● **Problem to work on**: Of the lines below, copy those that hold the word "will".

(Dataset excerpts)
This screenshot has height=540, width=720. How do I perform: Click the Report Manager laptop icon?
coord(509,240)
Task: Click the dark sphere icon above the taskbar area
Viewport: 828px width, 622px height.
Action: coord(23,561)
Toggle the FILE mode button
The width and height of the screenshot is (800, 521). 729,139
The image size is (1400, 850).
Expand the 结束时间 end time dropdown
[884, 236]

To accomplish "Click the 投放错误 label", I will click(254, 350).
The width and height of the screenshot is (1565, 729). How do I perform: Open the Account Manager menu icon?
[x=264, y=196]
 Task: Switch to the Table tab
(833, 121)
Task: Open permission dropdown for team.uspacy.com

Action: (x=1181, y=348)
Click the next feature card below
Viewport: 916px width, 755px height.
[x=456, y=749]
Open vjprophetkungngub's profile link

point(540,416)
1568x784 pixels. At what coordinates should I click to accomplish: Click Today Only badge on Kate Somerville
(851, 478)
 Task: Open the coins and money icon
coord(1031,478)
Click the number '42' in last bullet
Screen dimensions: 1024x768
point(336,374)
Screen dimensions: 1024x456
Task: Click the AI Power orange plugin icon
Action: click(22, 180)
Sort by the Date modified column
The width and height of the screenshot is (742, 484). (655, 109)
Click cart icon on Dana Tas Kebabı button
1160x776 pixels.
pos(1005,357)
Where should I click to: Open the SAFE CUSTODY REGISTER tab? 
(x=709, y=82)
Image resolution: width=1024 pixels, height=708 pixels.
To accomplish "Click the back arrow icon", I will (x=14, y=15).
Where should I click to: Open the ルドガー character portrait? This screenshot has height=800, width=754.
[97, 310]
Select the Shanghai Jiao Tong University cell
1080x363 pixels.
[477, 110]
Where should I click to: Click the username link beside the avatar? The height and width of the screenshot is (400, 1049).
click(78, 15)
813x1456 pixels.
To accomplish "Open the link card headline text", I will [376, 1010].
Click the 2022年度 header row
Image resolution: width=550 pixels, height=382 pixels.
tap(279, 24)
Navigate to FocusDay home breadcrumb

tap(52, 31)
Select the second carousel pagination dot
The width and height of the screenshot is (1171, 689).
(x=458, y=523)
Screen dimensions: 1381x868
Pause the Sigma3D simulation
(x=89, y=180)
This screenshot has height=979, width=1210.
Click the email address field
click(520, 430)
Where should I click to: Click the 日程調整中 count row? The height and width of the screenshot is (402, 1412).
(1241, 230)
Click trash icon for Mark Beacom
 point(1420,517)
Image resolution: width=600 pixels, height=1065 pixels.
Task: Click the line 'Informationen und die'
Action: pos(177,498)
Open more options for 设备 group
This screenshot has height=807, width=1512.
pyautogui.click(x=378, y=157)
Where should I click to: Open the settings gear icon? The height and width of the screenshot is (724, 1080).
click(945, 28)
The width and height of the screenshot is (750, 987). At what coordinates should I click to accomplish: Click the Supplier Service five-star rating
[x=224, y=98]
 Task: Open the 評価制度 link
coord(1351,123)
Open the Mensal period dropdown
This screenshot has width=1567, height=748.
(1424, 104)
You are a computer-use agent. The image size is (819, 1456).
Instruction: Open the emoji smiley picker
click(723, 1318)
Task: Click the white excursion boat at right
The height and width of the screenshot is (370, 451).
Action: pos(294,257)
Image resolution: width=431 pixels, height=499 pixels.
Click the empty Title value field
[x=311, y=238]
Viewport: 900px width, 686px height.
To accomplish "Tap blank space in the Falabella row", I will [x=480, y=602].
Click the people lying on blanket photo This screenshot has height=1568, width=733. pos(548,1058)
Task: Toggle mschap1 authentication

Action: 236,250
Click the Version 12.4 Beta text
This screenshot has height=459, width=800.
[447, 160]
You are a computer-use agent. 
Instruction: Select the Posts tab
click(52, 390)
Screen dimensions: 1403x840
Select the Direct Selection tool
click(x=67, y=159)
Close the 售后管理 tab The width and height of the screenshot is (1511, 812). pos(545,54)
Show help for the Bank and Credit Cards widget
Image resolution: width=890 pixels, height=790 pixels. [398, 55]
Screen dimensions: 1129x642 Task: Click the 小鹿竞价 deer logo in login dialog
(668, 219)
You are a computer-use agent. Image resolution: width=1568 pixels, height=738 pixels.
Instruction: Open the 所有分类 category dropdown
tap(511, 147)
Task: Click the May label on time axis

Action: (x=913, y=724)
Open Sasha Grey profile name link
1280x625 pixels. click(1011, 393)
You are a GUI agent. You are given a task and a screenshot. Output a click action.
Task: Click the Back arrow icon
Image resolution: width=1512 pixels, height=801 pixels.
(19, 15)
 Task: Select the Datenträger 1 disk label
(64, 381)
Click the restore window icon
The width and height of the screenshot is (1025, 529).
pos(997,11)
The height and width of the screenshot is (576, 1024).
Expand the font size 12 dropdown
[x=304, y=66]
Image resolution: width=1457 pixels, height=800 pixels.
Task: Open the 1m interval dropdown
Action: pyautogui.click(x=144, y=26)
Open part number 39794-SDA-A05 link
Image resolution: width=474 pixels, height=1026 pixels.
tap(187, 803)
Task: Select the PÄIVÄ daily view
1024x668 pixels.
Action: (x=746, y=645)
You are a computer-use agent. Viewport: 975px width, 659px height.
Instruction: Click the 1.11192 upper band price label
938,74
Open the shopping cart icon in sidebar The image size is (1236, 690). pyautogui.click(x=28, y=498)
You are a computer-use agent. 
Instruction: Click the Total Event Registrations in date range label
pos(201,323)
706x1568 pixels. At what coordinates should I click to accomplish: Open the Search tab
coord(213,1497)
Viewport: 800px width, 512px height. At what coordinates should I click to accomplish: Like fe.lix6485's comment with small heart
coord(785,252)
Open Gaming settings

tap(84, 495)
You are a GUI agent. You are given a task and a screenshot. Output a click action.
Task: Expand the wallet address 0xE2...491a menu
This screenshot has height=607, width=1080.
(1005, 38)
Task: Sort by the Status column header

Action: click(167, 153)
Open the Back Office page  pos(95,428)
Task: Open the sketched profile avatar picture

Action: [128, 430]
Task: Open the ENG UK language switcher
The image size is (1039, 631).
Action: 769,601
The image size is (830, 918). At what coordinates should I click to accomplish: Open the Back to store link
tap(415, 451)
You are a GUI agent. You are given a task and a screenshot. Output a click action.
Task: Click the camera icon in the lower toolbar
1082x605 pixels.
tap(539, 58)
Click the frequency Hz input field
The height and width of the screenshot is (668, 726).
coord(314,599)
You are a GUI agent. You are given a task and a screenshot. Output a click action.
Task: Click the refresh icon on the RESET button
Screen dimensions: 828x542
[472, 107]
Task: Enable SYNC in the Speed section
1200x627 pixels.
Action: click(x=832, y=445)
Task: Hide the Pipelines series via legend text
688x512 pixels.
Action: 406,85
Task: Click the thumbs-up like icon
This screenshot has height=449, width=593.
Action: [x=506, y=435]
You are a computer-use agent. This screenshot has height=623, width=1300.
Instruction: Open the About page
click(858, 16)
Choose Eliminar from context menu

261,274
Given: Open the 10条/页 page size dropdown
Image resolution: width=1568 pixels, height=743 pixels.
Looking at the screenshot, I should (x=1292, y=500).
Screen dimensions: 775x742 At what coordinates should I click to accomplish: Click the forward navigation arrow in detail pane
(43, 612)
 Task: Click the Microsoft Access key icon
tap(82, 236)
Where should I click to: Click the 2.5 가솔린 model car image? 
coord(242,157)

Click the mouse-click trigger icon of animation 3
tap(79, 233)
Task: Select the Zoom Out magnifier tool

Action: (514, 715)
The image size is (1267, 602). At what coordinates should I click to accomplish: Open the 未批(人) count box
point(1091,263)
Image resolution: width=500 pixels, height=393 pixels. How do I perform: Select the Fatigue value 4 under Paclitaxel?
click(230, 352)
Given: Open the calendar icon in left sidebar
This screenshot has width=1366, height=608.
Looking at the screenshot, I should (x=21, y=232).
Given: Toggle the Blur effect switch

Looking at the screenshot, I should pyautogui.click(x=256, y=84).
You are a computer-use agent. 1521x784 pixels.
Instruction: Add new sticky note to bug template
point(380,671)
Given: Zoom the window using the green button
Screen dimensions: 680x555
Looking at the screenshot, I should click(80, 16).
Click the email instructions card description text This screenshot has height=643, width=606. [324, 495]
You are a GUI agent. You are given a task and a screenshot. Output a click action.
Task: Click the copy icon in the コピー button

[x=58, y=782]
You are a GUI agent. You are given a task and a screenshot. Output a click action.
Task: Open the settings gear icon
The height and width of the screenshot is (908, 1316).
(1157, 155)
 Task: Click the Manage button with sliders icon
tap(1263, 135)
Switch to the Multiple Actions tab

● **Answer to this task**:
To accomplish "Click the 投放错误 label", I will click(254, 350).
To accomplish "Click the back arrow icon", I will (x=14, y=15).
To accomplish "Open the link card headline text", I will [376, 1010].
To accomplish "Tap blank space in the Falabella row", I will [x=480, y=602].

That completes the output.